I’m trying to get my head around Conv2d. Here’s 2 bit of code i’ve seen from mnist and cifar10 in pytorch.

the mninst has a 1 channel input of a 28x28 image and produces 10 outputs but the cifar10 takes in 3 channels of a larger 32x32 image and produces only 6 outputs even though they both look to have the same stride of 5. I’m clearly missing something fundamental here !

MNIST
class Net(nn.Module):
def init(self):
super(Net, self).init()
self.conv1 = nn.Conv2d(1, 10, kernel_size=5)
self.conv2 = nn.Conv2d(10, 20, kernel_size=5)
self.conv2_drop = nn.Dropout2d()
self.fc1 = nn.Linear(320, 50)
self.fc2 = nn.Linear(50, 10)

def forward(self, x):
    x = F.relu(F.max_pool2d(self.conv1(x), 2))
    x = F.relu(F.max_pool2d(self.conv2_drop(self.conv2(x)), 2))
    x = x.view(-1, 320)
    x = F.relu(self.fc1(x))
    x = F.dropout(x, training=self.training)
    x = self.fc2(x)
    return F.log_softmax(x)

CIFAR10
class Net(nn.Module):
def init(self):
super(Net, self).init()
self.conv1 = nn.Conv2d(3, 6, 5)
self.pool = nn.MaxPool2d(2, 2)
self.conv2 = nn.Conv2d(6, 16, 5)
self.fc1 = nn.Linear(16 * 5 * 5, 120)
self.fc2 = nn.Linear(120, 84)
self.fc3 = nn.Linear(84, 10)

def forward(self, x):
    x = self.pool(F.relu(self.conv1(x)))
    x = self.pool(F.relu(self.conv2(x)))
    x = x.view(-1, 16 * 5 * 5)
    x = F.relu(self.fc1(x))
    x = F.relu(self.fc2(x))
    x = self.fc3(x)
    return x

class torch.nn.Conv2d(in_channels, out_channels, kernel_size, stride=1, padding=0, dilation=1, groups=1, bias=True)

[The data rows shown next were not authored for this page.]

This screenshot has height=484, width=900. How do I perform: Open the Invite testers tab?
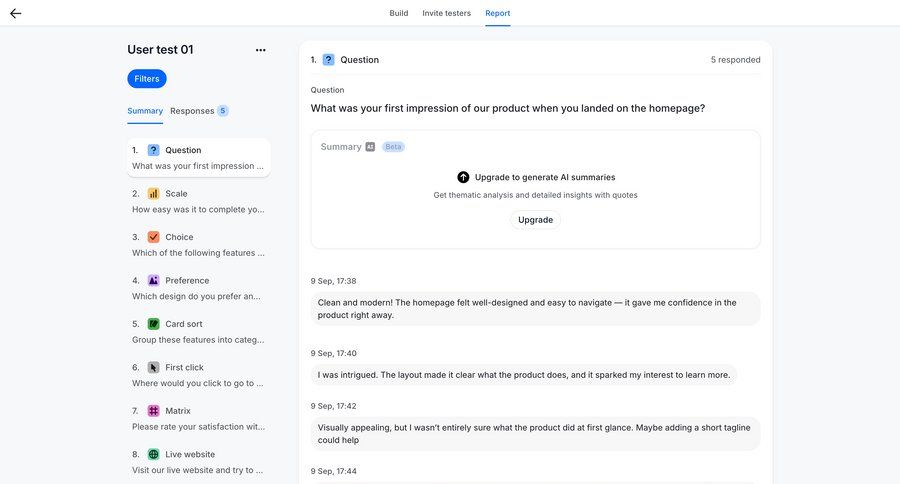[x=446, y=13]
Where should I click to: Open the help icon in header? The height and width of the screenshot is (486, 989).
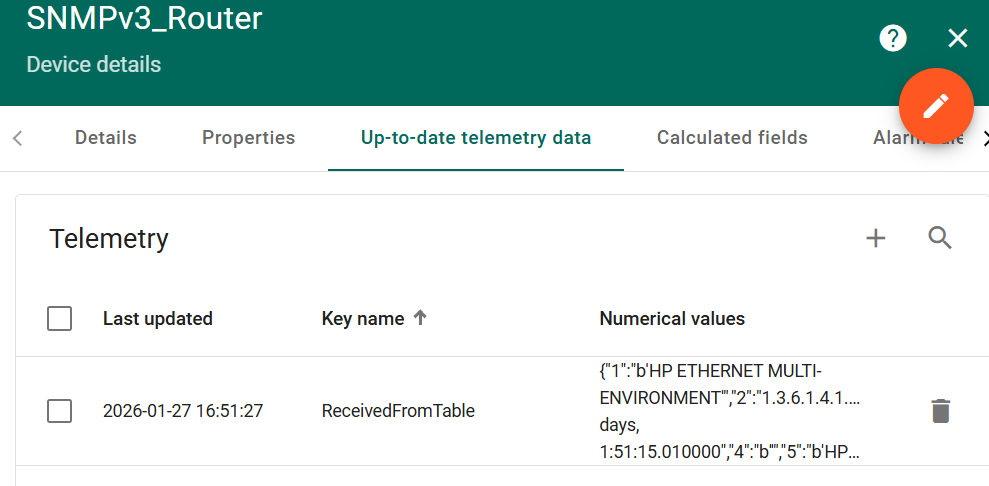coord(892,39)
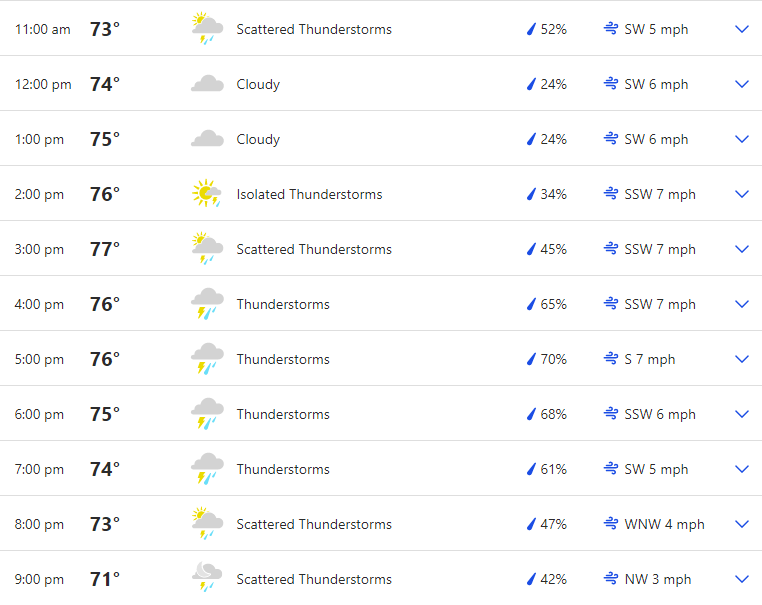Click the isolated thunderstorms icon at 2:00 pm
The image size is (762, 605).
(x=207, y=193)
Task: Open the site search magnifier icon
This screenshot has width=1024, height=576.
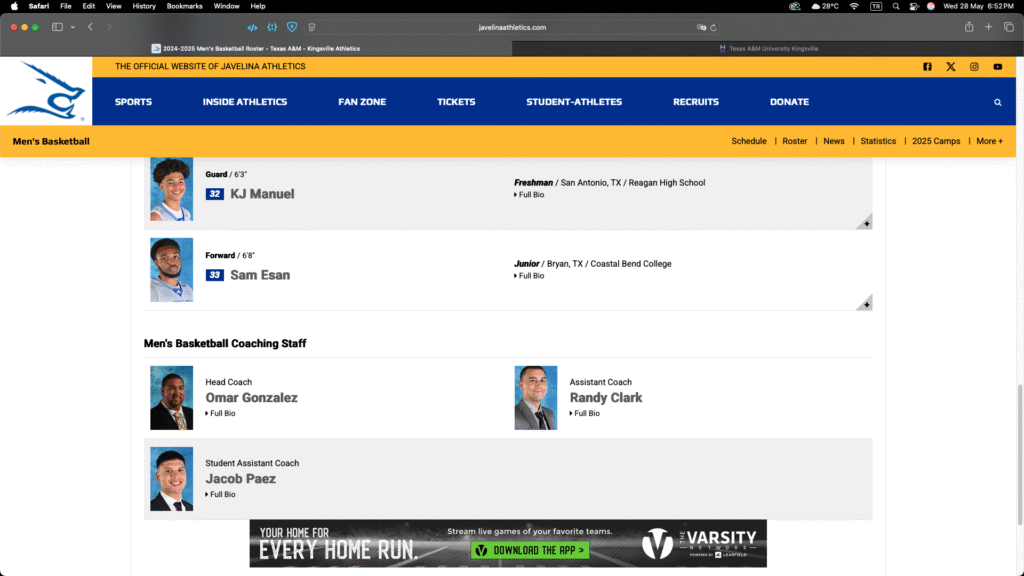Action: (x=997, y=102)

Without double-checking what are the actual parameters to Conv2d, I assume the first two parameters are not input/output size, but number of channels.

The number of channels is the depth of a stack of image. Like, if you have r/g/b channels, you’d have three images, on top of each other, forming a stack of 3 images. Thats 3 channels. But you can, and normally do, have more than 3 channels. Typically, as you go through the cnn, each layer will make the stack deeper (more images per stack), but the width/height of the stack of images will gradually decrease.

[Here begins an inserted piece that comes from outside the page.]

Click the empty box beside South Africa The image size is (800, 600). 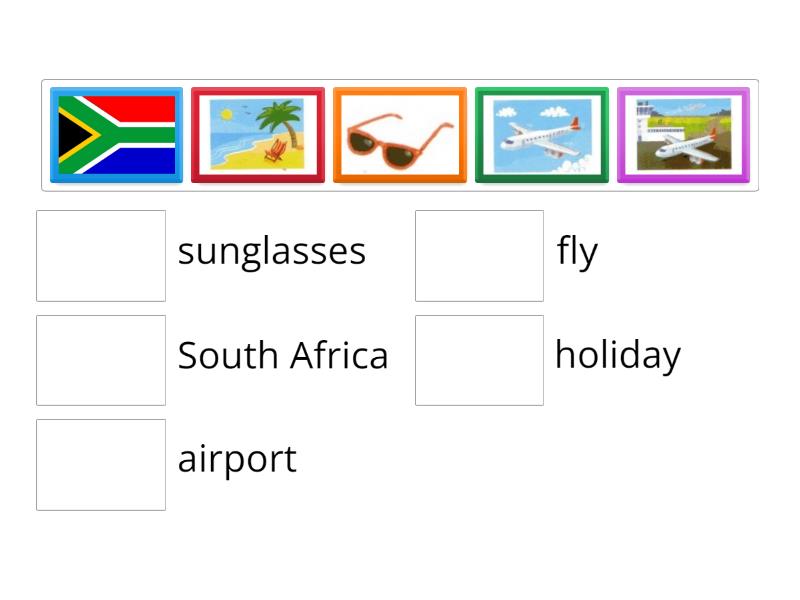coord(101,360)
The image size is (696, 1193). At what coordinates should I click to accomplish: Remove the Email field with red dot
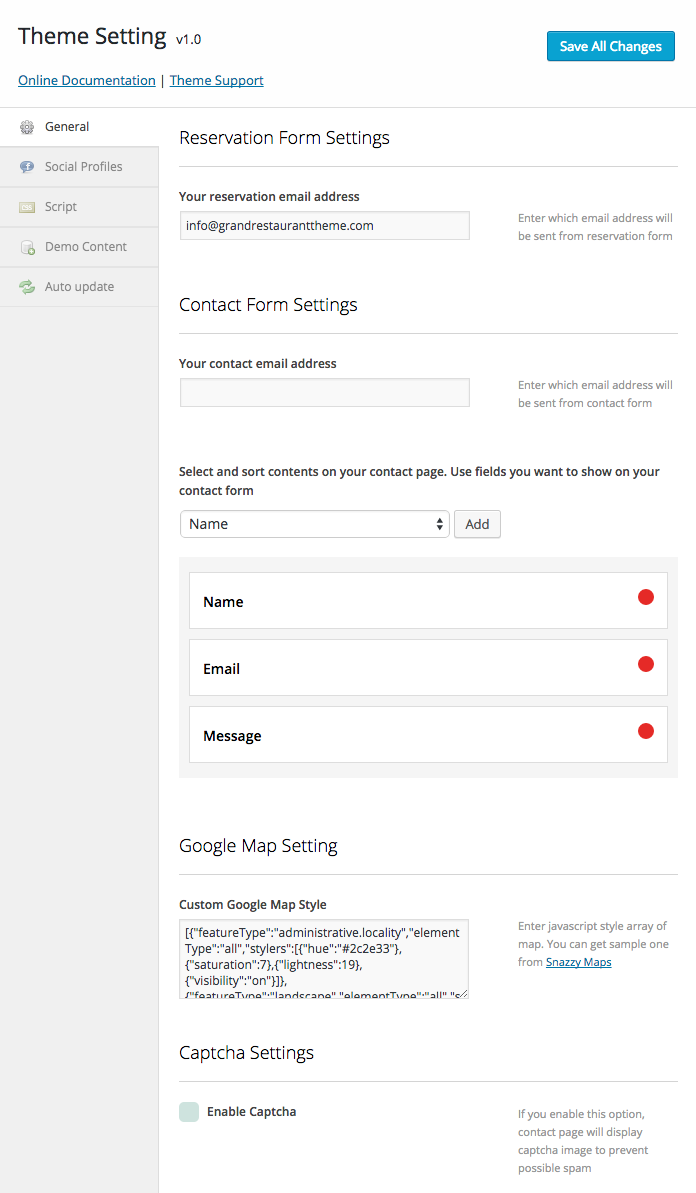pos(646,664)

ie, the input to a cnn is not 3 dimensional, but 4 dimensions:

  • batch size
  • number channels (depth of each stack of images)
  • width of image
  • height of image

Think of each batch of inputs as being a bunch of cubes. Each example is a cube of num_channels * image height * image width.

1 Like

yes, the first 2 parameters are in and out for channel

class torch.nn.Conv2d(in_channels, out_channels, kernel_size, stride=1, padding=0, dilation=1, groups=1, bias=True)

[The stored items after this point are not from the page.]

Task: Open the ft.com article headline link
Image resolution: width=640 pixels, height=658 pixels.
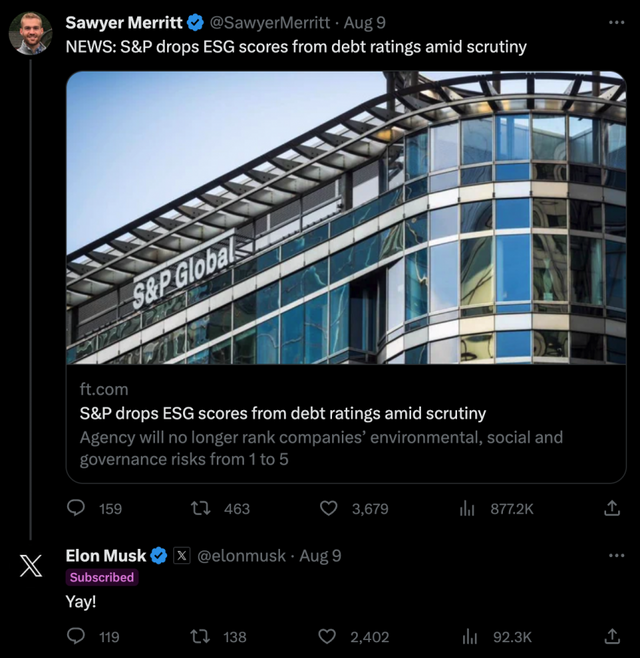Action: pos(282,413)
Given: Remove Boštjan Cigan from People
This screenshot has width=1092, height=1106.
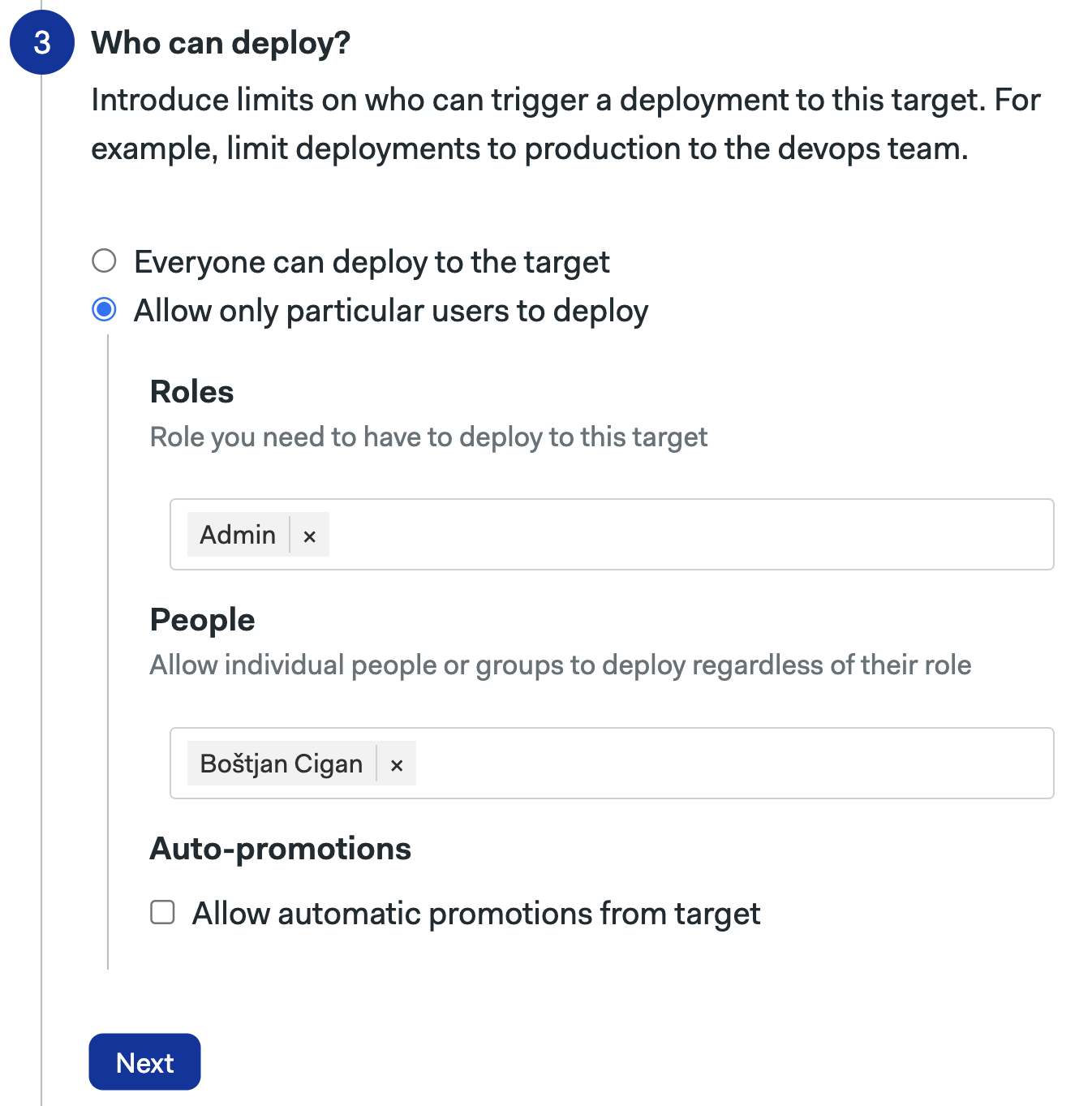Looking at the screenshot, I should click(x=397, y=764).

i’m looking at the first layer in each example

mnist: self.conv1 = nn.Conv2d(1, 10, kernel_size=5)
cifar10: self.conv1 = nn.Conv2d(3, 6, 5) # i assume 5 here is the same as kernel_size=5 in the example in the line above

so input channels of 1 for mnist and 3 for cifar10 makes sense.

but how are the outputs 10 for mnist but only 6 for cifar10. these are the numbers i cannot understand.

in my head mnist 1 x 28 x 28 with a kernel of 5 produces 1 x 24 x 24
and cifar10 3 x 32 x 32 with a kernel of 5 produces 3 x 28 x 28.

it’s the concept of how the images get ‘deeper’ that i’m missing.

(thinking of things as cubes when its ‘Conv2D’ is a little confusing. why not Conv3D’ ?)

oh hang on. am i just making this more complicated than it is ? !

are the 6 and 10 just arbitrary choices that we’ll create that many clones of the smaller image…

well, they’re not really clones, but yeah, you can make the output channel size/count any number you want (wihtin the bounds of available memory etc)

great, thanks ! i was thinking it had been calculated as part of the convolutions. d’oh :slight_smile: